┌──

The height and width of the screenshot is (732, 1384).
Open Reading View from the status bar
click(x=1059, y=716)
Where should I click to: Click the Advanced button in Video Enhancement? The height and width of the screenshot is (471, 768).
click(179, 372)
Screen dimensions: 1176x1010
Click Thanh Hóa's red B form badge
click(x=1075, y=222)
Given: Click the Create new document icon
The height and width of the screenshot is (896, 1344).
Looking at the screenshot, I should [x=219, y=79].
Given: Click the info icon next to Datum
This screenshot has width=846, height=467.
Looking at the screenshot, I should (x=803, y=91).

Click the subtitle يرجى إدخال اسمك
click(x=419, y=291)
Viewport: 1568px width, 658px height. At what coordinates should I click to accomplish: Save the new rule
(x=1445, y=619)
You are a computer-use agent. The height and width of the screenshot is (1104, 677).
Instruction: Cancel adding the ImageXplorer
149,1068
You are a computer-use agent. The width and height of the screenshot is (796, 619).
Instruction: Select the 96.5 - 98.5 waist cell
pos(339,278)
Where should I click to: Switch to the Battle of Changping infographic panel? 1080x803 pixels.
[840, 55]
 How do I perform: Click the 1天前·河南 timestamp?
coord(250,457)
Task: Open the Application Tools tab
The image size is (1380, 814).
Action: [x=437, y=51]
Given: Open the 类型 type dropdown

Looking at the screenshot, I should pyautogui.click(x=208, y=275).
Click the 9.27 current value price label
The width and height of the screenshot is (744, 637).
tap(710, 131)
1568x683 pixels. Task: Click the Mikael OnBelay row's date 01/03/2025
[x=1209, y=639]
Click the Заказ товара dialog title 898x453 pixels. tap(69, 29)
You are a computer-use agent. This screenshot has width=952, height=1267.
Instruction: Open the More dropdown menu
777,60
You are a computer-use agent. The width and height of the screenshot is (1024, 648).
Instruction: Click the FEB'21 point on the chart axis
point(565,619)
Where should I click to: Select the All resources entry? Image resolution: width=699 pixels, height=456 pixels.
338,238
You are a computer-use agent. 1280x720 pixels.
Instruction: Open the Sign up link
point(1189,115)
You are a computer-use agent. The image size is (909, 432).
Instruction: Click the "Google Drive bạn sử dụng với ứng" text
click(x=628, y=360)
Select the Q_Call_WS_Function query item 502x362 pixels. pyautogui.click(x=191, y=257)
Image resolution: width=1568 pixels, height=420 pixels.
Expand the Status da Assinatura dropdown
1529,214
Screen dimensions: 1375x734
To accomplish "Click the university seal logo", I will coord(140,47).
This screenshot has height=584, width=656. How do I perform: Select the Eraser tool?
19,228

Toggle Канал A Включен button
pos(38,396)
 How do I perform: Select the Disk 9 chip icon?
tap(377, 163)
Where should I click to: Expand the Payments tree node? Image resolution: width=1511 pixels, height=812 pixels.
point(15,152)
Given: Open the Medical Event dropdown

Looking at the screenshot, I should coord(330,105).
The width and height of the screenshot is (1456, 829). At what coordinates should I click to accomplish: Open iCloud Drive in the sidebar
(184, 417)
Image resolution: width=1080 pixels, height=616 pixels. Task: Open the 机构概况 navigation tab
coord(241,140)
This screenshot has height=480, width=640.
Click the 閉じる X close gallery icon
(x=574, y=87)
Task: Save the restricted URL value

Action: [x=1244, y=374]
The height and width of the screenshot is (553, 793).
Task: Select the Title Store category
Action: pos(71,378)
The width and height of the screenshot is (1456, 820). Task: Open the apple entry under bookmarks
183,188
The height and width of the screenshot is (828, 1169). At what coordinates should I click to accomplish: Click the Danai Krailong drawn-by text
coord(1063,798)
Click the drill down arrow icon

└──

> _EXERCISE BRIEF_
For every line of the material above that contains the word "agent", show the line.

> _RESULT FOR THIS EXERCISE_
You are a computer-use agent. The height and width of the screenshot is (1104, 677).
You are a computer-use agent. The width and height of the screenshot is (796, 619).
You are a computer-use agent. This screenshot has width=952, height=1267.
You are a computer-use agent. The width and height of the screenshot is (1024, 648).
You are a computer-use agent. 1280x720 pixels.
You are a computer-use agent. The image size is (909, 432).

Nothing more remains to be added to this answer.